Yolda yemek yok, 2-3 günde bir kömür kovasından bir bardak çorba verdiler. Açlıktan, hastalıktan, havasızlıktan yolda birçok insan öldü.

Bizi Özbekistan’ın yaşaması en zor ve kötü yerlerine götürdüler. Köylerden geçerken muhtarlar gelip tarlada çalıştırabilecek kişileri seçip ayırıyordu. Çocukları yaşlıları istemiyorlardı ama çoğumuz ya yaşlı ya da çocuktuk, gençler ve büyükler zaten Sovyet ordusunda askerdi, harpteydi.

Özbekistan’ın Rodina çalışma kampına götürüldük. Çöl gibi kuru çatlak toprağı olan, etrafta kimsenin yaşamadığı, kapısı penceresi olmayan kamıştan yapılmış barakaların olduğu bir yerdi. Buralara pamuk ekmek istiyorlarmış, kanallarla su getirmişler ama insan yok, bizi köle gibi çalıştırmak için getirmişler.
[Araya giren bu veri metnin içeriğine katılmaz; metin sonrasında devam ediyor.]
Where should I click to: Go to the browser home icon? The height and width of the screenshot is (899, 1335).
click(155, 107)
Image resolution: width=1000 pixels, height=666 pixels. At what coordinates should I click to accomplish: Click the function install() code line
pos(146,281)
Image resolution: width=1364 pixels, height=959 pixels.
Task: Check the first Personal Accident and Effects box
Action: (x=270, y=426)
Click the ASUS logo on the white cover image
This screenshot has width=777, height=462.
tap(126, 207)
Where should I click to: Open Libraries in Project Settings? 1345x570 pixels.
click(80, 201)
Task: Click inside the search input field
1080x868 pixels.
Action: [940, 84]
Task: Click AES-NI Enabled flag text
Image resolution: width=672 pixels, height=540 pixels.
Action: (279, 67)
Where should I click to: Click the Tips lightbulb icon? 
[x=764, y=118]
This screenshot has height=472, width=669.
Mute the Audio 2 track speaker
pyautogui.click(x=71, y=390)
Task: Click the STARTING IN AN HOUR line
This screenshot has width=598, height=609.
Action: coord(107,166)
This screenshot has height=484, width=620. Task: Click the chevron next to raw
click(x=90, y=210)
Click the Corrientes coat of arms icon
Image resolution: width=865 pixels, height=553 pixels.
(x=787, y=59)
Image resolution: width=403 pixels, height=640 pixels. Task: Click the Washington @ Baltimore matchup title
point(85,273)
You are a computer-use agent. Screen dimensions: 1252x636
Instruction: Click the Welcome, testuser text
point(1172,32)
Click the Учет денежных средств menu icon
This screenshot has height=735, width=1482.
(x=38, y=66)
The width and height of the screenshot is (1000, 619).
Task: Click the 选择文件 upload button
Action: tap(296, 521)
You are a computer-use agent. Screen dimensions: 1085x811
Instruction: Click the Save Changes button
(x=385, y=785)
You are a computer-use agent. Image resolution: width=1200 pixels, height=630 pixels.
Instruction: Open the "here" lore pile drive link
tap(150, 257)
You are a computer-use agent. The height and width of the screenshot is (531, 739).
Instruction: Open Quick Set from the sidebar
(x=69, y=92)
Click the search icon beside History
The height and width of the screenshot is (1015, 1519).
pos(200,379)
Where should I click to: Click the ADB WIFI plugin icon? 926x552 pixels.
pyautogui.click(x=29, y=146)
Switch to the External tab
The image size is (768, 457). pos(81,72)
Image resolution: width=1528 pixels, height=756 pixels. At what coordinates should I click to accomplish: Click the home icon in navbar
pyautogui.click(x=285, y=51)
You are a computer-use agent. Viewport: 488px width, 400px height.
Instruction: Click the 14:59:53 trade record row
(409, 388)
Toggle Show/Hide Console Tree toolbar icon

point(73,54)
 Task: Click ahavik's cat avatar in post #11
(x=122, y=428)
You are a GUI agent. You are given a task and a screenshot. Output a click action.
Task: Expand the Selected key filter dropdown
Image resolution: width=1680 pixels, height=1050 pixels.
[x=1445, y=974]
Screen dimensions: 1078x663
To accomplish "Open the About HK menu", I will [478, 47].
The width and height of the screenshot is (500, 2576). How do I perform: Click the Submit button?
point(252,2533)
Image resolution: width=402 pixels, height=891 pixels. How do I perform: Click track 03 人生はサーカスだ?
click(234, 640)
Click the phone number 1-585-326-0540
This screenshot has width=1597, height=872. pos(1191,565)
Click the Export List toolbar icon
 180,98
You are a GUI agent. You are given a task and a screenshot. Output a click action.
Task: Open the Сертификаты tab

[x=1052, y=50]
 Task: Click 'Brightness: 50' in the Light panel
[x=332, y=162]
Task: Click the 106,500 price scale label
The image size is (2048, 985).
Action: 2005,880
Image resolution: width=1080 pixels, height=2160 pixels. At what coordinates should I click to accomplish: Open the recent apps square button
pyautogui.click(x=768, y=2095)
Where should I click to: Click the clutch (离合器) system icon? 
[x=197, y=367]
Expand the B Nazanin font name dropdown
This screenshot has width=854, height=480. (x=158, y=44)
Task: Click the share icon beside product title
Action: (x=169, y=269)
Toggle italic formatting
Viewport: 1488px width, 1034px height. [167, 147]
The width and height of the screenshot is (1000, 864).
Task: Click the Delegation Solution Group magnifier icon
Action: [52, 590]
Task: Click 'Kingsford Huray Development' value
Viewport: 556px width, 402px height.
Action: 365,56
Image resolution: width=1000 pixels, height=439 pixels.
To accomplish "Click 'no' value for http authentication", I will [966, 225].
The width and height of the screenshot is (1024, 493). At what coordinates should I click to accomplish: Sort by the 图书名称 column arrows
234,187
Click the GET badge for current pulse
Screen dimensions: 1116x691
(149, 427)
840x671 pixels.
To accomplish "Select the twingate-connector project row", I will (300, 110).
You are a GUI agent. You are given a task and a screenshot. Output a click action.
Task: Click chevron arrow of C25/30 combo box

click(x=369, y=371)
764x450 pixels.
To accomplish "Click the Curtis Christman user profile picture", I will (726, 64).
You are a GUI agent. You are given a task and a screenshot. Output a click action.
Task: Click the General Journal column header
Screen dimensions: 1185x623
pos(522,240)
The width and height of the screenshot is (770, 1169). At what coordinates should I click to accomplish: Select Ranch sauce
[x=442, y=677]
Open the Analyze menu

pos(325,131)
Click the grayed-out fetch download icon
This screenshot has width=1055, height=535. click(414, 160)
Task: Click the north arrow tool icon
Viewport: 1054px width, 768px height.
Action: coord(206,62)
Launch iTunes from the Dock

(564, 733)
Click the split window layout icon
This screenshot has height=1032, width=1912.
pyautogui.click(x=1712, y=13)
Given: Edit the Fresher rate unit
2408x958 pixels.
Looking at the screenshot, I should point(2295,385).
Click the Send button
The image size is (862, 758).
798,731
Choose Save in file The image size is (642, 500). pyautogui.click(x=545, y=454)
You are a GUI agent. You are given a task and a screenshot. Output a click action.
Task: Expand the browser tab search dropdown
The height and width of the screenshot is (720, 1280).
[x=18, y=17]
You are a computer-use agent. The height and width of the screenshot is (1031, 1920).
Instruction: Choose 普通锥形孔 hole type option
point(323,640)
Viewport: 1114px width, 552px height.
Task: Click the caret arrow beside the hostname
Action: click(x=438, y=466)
Köy adeta cezaevi gibiydi. O köyden çıkmak yok, her akşam buradayız diye imza atıyorduk, diğer köylere cenaze için bile gidemiyorduk. Ayrı köylere düşen akrabalar birbirini göremiyordu. Sabahtan akşama her gün pamuk tarlalarında çalıştık.

Sıtma, açlık, hastalıklardan kırılmaya başladık. Neredeyse her gün bir iki cenaze gömüyorduk. Halsizlikten kuru toprakta derin mezar bile kazamıyorduk. Bozkırda çok çakal vardı, mezarlığın etrafında dolaşırlar, cenazeden sonra toprağı eşeleyip ölüleri yerlerdi.

*****                   

TEBESSÜM

Tutuklayın

Adam karakola koşar.

- Komiser bey, beni tutuklayın. Karıma beş el ateş ettim.

- Öldü mü?

- Hayır, hiçbiri isabet etmedi.

- Öyleyse neden tutuklanmayı istiyorsun?

- Karım beni arıyor da...

*****

GÜNÜN SÖZÜ

İnsan her şeyi anlatamaz, zaten kelimeler de her şeyi anlatmaya yetmez.